Providing that everything went smoothly without electronic or physical obstacles intervening, she may have a library ebook title now. Understandably, that's a lot of new stuff to get what one used to be able to just walk in the door and pull off the shelf. If you're are showing your father, grandmother, older friend or other relative how to navigate this process, be patient but not condescending. If it doesn't go smoothly at first, you may have to overcome something scary as oysters. Once they are reading on the machine, they should be happy as clams!

Thursday, March 22, 2012

A Neologism for you

Sportsrighteous—one who is haughty about professional athletes’ ability and performance versus their broader philosophy.

e.g. “There’s so much more to life than baseball,” said the professional ball player.
        “Most B-Team guys say that,” said the sportsrighteous fan.

Thursday, January 26, 2012

What We Talk about When We Talk about Ebooks

I love a mystery. A good murder mystery for entertainment, or solving less lethal mysteries as part of the job. I'm a public eye, or public detective. I help people find answers and entertainment. Lately the answers I've been asked to find have been about free ebooks from the library.

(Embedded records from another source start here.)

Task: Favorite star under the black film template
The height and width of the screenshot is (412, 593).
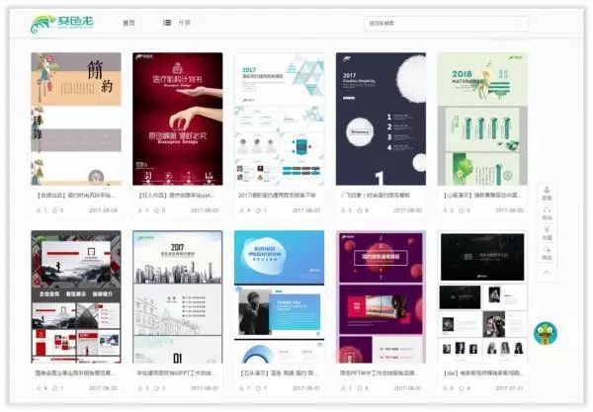Action: click(x=461, y=388)
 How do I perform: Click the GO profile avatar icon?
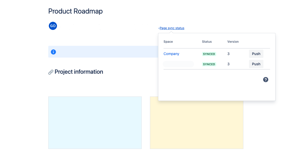point(53,26)
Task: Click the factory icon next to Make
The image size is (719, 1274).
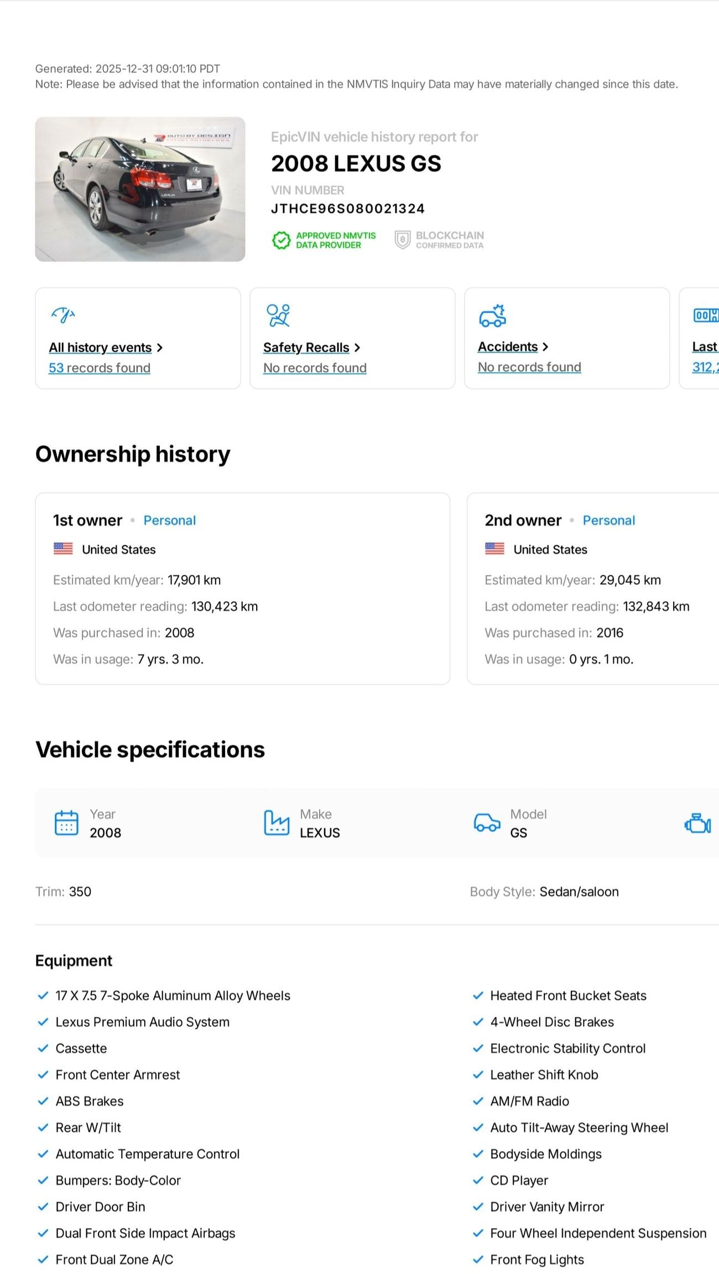Action: [x=276, y=823]
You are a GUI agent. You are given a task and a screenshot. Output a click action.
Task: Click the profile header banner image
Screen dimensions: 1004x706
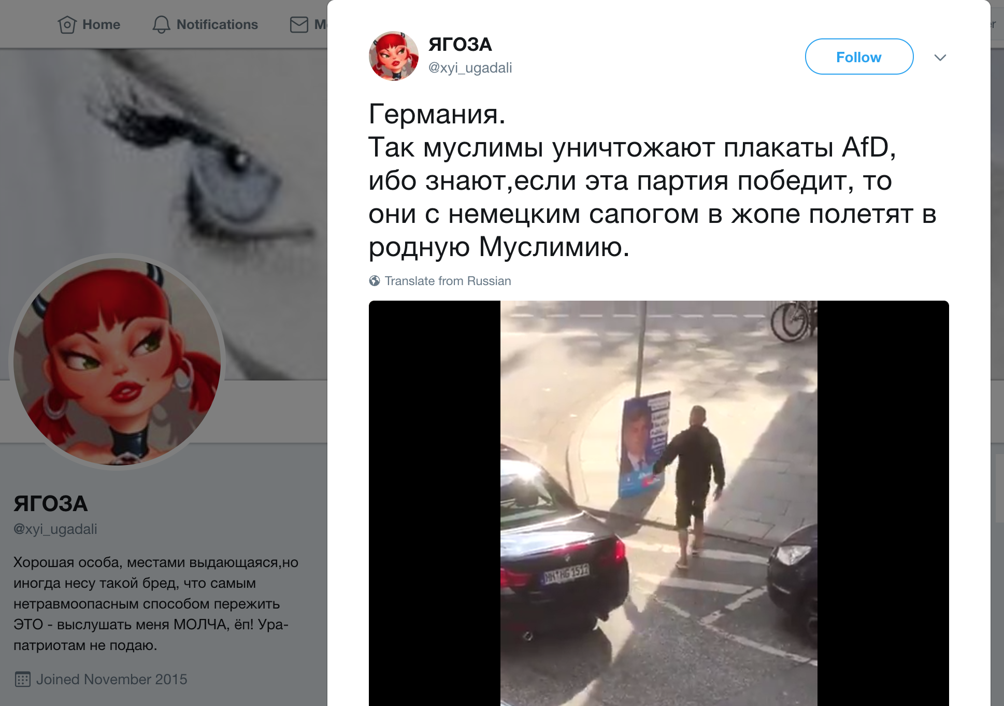[164, 156]
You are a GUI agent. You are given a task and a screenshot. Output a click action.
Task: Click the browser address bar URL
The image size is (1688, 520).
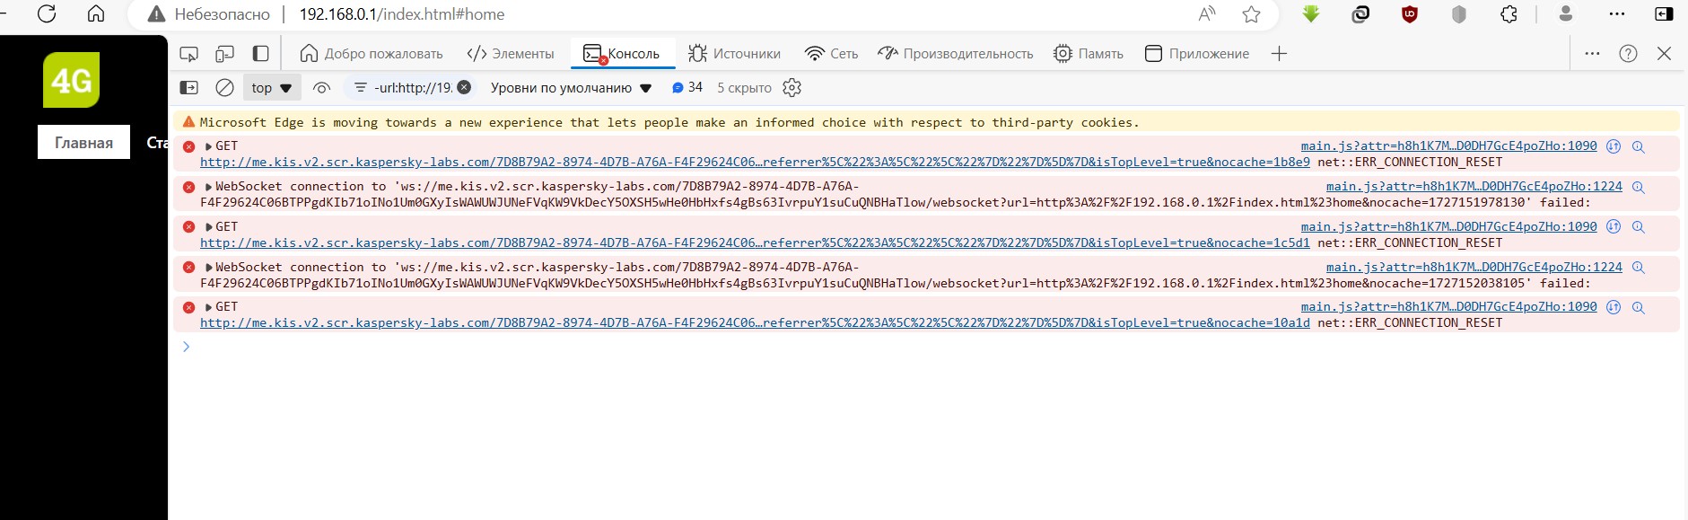tap(401, 14)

After some sifting of the clues, I can now tell folks how to search for and choose ebooks and eaudiobooks, how to download those books from the library for free and get them transferred to their machines--desktops, laptops, tablets, smart phones, and dedicated ereaders.

Another successful solution, which like current / contemporary mysteries being written, has nuanced complexities. But usually, I'm able to help library patrons get past the fact that "there are no friendly machines."

Sunday, January 22, 2012

A Timely Book for 2012 (kind of repeated from a previous post)

Twilight of the A-Pooh-Calypse-Oh!

A Story of the End of the World and Latin Dancing For the Very Young-----------------by Timothy Sparrow, 1998.

I was reminded of this because of the recent comic New Adventures of Queen Victoria:

And because I expect to be as disappointed by December 21 this year as I was during the (non) arrival of the Jupiter effect--the alignment of a bunch of the planets in the solar system-- on or near March 10, 1982.